## [About this task]
The listing below contains a span that opens with the line containing "This screenshot has width=631, height=363." and closes with the line containing "Click the compare". Return that span exactly.

Segment Open

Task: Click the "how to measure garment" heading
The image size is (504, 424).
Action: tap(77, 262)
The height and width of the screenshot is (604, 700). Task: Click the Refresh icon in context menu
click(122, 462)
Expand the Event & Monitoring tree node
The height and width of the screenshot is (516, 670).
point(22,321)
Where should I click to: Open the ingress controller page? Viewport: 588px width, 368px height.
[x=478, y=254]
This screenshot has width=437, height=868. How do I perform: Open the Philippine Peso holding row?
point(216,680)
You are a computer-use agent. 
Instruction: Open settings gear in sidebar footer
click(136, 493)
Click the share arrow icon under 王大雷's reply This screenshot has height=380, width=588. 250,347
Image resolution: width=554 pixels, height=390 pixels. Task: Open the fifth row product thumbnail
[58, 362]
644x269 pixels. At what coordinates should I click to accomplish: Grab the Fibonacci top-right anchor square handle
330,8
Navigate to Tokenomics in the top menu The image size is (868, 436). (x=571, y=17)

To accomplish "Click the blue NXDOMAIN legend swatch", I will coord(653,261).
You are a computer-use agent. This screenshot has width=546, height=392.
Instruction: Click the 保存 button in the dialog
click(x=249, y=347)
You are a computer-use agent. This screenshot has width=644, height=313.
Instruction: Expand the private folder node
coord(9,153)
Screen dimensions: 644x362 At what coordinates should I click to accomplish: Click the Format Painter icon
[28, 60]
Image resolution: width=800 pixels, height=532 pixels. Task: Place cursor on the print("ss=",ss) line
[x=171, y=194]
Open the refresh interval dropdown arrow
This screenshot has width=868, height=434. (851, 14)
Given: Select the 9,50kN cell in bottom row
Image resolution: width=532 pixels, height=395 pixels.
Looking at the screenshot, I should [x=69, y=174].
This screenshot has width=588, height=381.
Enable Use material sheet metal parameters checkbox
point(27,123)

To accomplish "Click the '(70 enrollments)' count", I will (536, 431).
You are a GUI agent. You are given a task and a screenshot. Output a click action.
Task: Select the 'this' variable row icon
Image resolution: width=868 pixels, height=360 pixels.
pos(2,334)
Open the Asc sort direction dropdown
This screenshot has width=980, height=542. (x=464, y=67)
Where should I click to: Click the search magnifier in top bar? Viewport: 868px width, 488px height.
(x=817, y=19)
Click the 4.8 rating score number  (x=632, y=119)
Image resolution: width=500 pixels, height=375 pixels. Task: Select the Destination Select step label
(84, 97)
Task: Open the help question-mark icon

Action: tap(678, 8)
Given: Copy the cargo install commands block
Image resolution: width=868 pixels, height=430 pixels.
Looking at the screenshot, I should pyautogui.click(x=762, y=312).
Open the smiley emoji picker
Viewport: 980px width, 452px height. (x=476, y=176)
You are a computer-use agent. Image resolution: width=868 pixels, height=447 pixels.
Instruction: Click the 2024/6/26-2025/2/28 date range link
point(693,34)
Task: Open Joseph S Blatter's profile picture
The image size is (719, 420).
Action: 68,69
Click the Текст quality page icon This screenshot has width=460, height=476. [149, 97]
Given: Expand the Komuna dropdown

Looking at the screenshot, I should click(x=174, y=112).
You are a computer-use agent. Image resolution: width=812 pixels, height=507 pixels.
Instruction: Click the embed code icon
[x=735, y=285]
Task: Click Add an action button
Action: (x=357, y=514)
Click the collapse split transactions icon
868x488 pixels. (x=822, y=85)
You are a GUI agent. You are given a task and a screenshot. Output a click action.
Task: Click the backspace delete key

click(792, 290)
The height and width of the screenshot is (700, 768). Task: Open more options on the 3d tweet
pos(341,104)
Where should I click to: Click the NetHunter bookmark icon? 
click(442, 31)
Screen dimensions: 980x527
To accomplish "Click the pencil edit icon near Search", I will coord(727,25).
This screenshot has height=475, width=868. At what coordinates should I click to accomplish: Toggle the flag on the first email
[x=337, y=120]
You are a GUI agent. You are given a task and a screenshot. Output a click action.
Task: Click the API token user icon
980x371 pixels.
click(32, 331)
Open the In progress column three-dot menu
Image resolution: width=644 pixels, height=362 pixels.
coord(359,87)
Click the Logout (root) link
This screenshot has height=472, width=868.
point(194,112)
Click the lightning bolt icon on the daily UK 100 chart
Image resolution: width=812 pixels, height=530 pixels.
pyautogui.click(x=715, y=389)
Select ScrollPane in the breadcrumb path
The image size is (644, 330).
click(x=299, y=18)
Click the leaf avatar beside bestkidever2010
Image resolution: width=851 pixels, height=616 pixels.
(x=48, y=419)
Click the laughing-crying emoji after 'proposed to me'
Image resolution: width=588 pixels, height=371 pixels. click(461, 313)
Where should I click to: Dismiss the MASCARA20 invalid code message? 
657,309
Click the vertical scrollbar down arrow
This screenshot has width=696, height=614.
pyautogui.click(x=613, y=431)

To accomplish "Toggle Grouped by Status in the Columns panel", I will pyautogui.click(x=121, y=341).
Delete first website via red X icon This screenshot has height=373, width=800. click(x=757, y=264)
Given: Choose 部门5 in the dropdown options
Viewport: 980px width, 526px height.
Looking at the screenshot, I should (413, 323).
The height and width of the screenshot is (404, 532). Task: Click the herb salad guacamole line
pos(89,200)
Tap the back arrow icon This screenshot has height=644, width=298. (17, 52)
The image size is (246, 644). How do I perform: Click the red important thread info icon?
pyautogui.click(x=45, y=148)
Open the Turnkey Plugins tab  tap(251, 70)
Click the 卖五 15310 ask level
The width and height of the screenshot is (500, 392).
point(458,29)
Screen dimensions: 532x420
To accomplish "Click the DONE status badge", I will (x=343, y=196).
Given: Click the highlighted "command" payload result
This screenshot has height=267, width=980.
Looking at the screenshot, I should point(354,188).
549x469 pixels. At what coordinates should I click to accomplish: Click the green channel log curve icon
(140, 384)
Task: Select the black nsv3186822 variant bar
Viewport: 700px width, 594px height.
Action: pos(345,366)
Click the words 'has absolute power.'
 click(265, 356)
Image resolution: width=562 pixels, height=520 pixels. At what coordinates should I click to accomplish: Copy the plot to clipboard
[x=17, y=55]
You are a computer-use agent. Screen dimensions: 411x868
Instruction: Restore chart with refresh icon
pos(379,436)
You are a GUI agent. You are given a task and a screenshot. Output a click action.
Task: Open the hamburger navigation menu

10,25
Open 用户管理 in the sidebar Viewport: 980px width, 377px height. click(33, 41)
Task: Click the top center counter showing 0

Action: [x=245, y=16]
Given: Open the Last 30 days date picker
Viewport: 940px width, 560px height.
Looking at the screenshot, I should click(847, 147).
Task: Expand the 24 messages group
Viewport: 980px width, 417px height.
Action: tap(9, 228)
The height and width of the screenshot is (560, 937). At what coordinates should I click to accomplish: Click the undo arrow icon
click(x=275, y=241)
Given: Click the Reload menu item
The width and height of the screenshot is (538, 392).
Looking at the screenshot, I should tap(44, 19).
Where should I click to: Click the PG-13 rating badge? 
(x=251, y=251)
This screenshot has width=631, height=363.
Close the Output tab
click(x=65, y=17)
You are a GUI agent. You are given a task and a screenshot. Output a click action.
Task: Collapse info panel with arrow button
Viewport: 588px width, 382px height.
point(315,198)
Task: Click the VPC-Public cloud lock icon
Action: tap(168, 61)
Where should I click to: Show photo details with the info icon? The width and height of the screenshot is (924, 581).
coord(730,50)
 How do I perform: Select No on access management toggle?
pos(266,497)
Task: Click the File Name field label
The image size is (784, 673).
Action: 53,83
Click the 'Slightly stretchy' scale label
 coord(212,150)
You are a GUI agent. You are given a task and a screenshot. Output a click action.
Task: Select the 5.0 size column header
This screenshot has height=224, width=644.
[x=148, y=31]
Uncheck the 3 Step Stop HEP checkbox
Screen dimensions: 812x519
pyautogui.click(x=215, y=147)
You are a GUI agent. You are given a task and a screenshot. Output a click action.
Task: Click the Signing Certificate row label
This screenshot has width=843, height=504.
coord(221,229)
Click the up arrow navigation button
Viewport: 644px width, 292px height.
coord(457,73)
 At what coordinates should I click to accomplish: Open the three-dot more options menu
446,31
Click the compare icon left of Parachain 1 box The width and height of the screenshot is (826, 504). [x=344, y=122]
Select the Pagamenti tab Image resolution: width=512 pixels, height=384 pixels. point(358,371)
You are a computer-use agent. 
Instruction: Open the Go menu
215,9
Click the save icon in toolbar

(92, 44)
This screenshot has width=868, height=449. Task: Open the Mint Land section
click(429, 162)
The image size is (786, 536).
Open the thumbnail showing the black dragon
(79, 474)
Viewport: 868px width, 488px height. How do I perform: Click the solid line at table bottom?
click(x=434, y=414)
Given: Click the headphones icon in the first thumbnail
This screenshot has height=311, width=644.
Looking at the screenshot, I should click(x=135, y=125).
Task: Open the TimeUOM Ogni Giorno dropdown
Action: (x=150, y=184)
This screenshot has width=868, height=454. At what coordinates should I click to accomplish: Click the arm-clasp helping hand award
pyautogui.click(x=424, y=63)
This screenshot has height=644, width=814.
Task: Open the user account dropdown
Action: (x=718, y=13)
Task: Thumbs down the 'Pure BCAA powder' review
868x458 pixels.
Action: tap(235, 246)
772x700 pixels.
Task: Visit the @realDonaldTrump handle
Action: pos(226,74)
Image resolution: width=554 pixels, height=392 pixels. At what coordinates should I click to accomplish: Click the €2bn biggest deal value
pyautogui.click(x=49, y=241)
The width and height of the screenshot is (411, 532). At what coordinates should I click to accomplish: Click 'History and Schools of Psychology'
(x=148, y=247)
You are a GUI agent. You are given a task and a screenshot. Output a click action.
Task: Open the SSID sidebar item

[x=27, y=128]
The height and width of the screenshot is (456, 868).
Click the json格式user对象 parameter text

Segment Closed

## [Task solution]
This screenshot has width=631, height=363.
Close the Output tab
click(x=65, y=17)
You are a GUI agent. You are given a task and a screenshot. Output a click action.
Task: Collapse info panel with arrow button
Viewport: 588px width, 382px height.
point(315,198)
Task: Click the VPC-Public cloud lock icon
Action: tap(168, 61)
Where should I click to: Show photo details with the info icon? The width and height of the screenshot is (924, 581).
coord(730,50)
 How do I perform: Select No on access management toggle?
pos(266,497)
Task: Click the File Name field label
The image size is (784, 673).
Action: 53,83
Click the 'Slightly stretchy' scale label
 coord(212,150)
You are a GUI agent. You are given a task and a screenshot. Output a click action.
Task: Select the 5.0 size column header
This screenshot has height=224, width=644.
[x=148, y=31]
Uncheck the 3 Step Stop HEP checkbox
Screen dimensions: 812x519
pyautogui.click(x=215, y=147)
You are a GUI agent. You are given a task and a screenshot. Output a click action.
Task: Click the Signing Certificate row label
This screenshot has width=843, height=504.
coord(221,229)
Click the up arrow navigation button
Viewport: 644px width, 292px height.
coord(457,73)
 At what coordinates should I click to accomplish: Open the three-dot more options menu
446,31
Click the compare icon left of Parachain 1 box The width and height of the screenshot is (826, 504). [x=344, y=122]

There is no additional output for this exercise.